Data provided:
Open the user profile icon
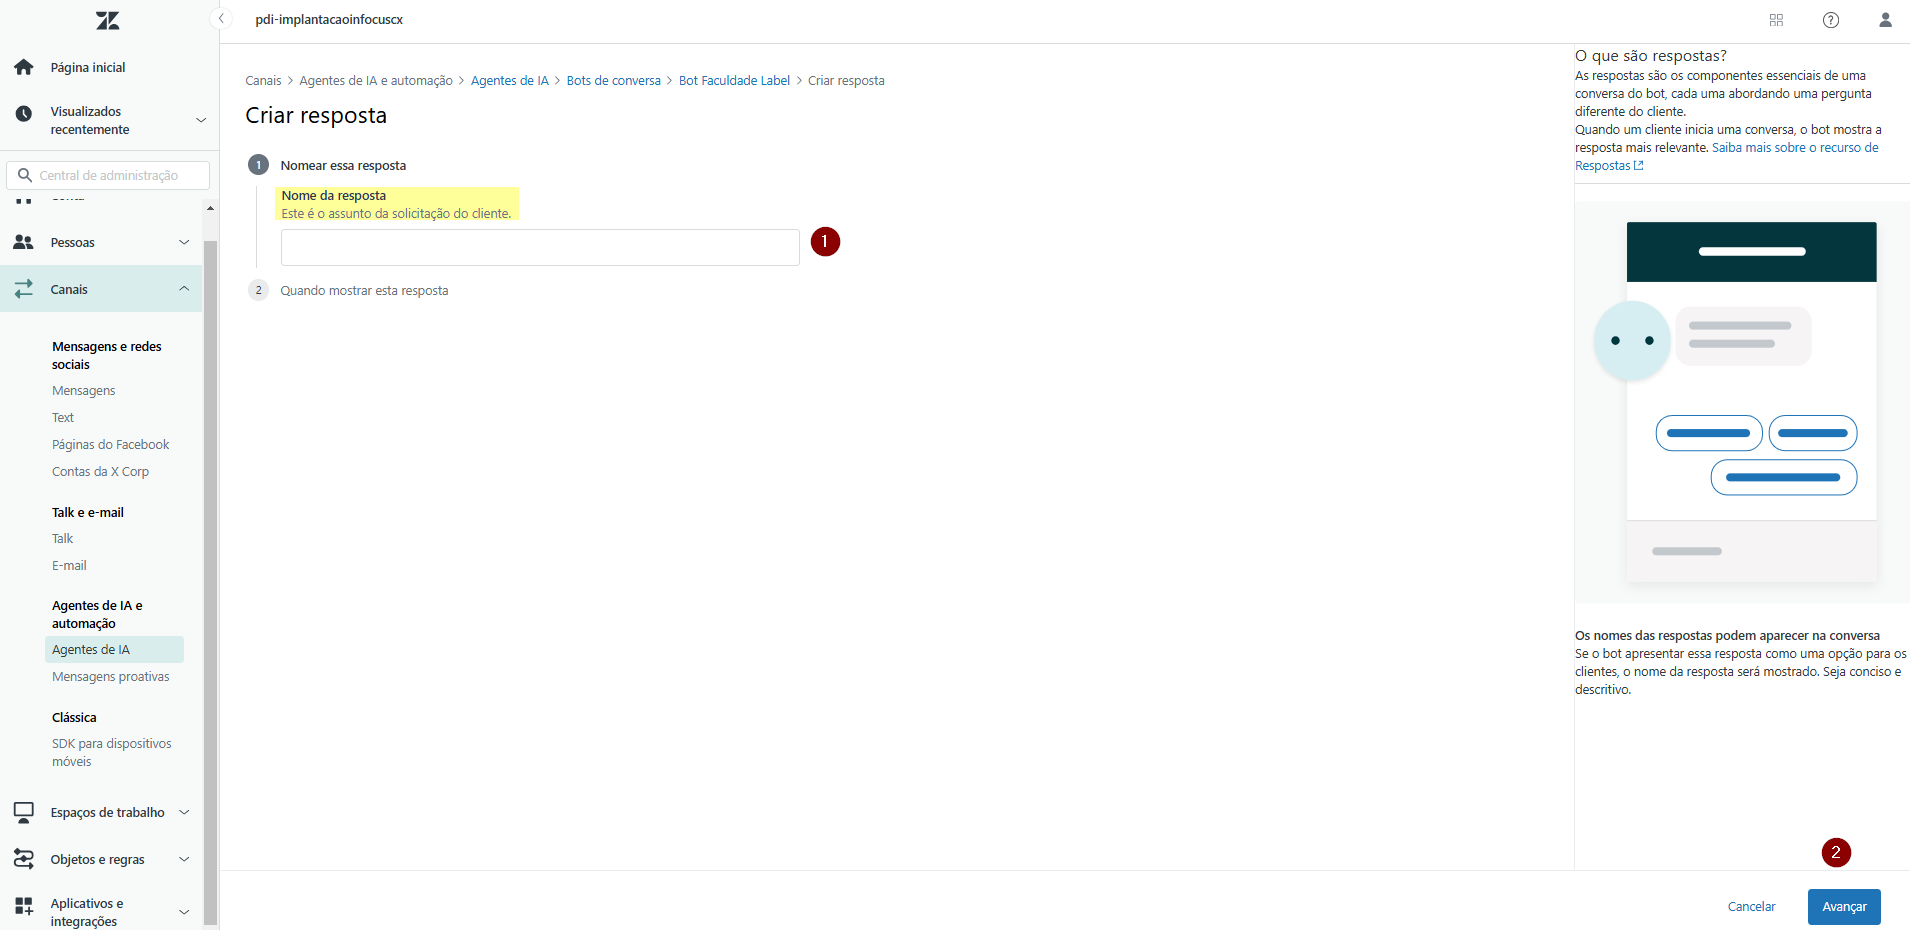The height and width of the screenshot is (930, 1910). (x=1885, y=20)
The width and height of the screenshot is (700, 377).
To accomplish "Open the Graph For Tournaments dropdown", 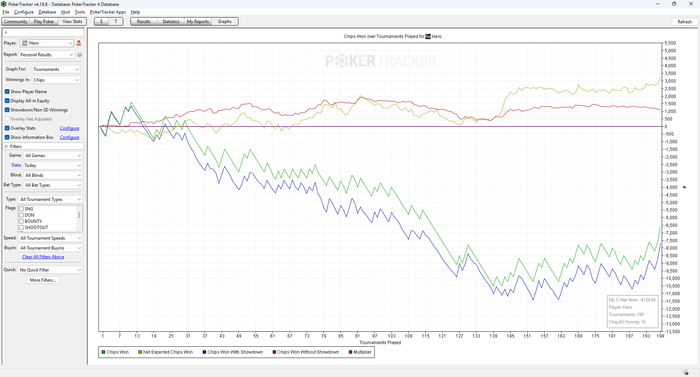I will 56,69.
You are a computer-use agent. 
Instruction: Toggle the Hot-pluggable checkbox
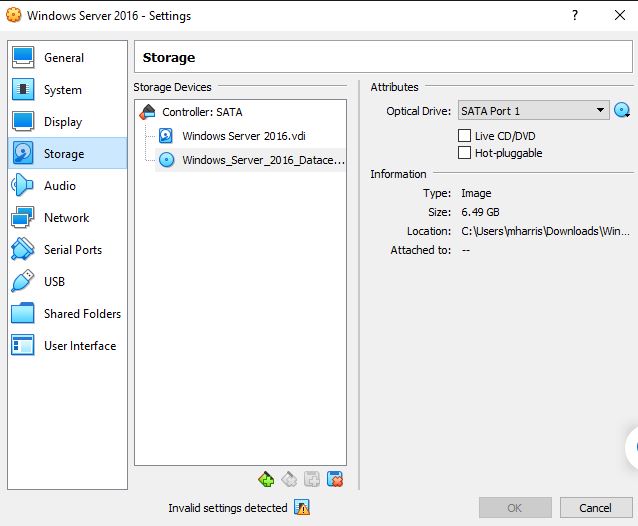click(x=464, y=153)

---

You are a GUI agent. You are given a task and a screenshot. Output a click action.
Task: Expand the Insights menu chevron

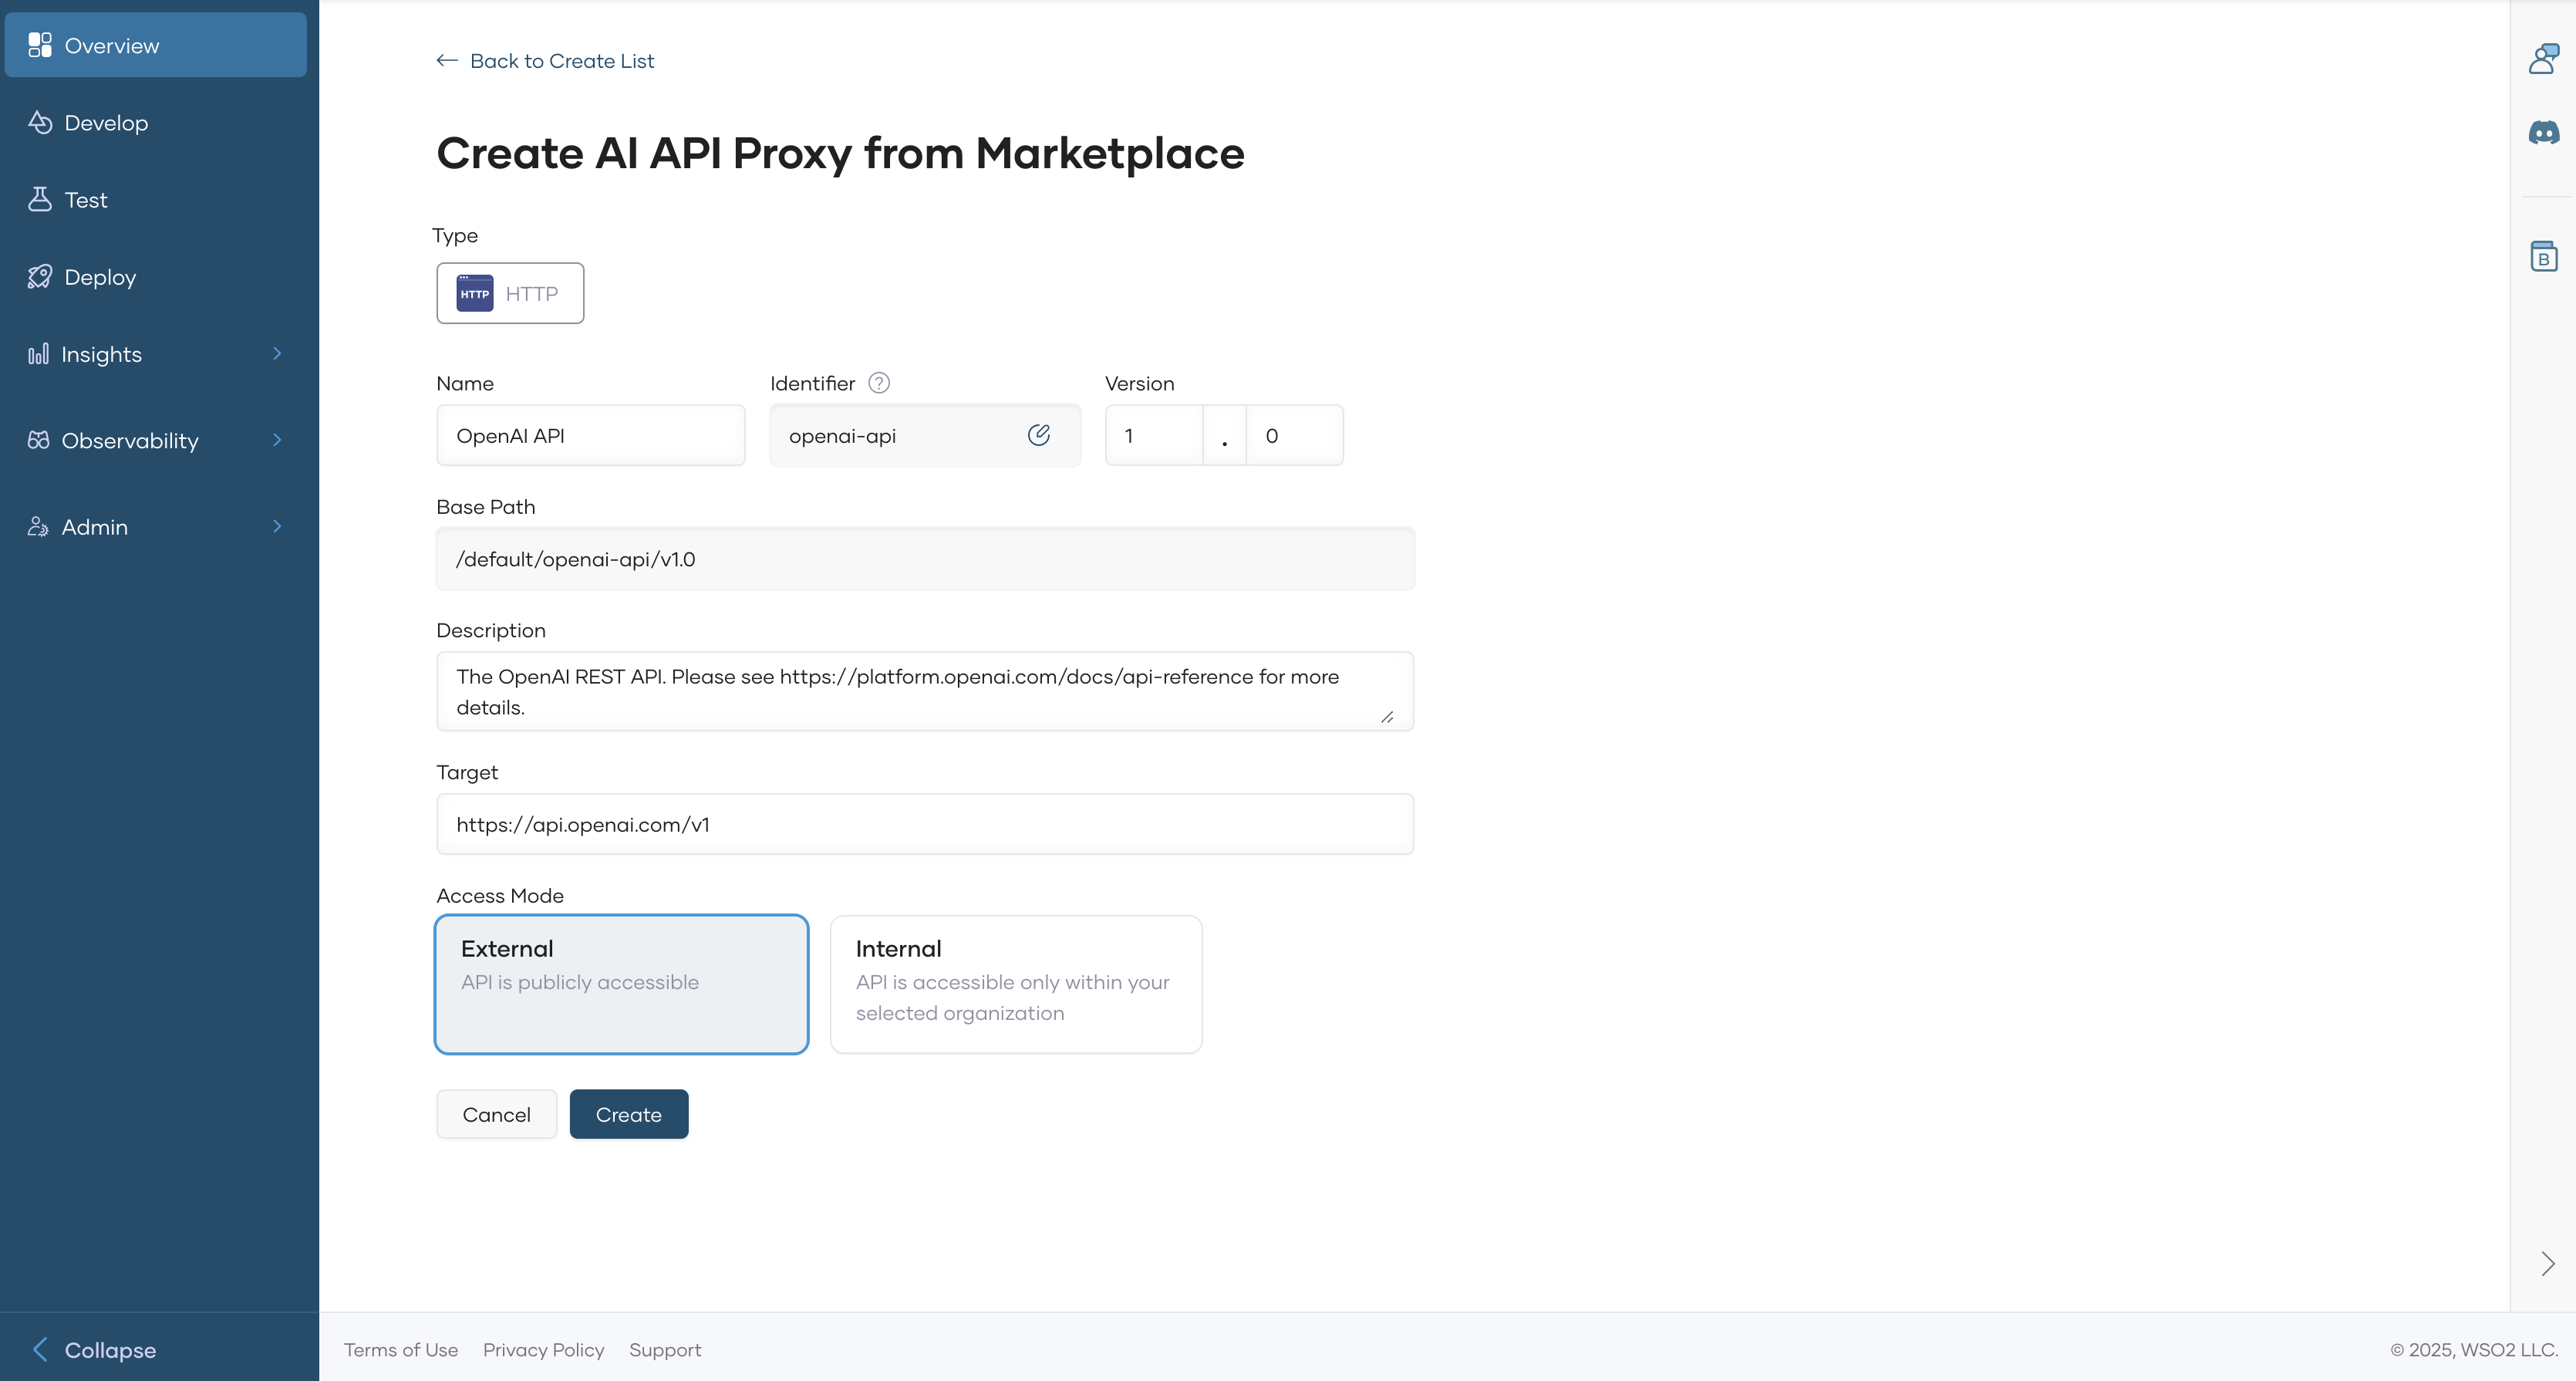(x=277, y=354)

* * *

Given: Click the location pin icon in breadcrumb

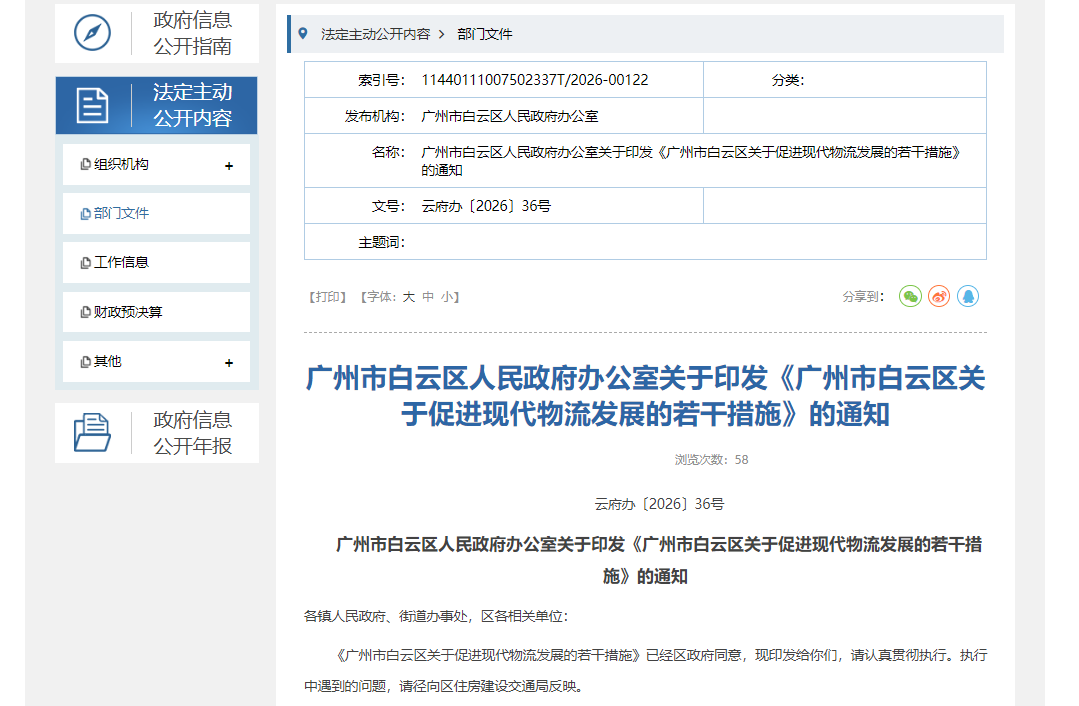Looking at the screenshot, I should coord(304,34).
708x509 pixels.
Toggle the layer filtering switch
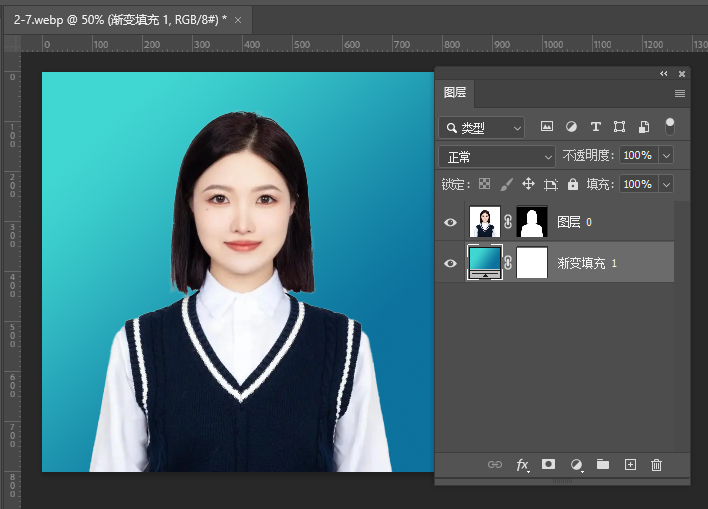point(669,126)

The request:
Extract every line in the listing above that contains the word "Toggle", treating uppercase and lowercase as distinct.

Full output:
Instruction: Toggle the Hot-pluggable checkbox
Toggle the layer filtering switch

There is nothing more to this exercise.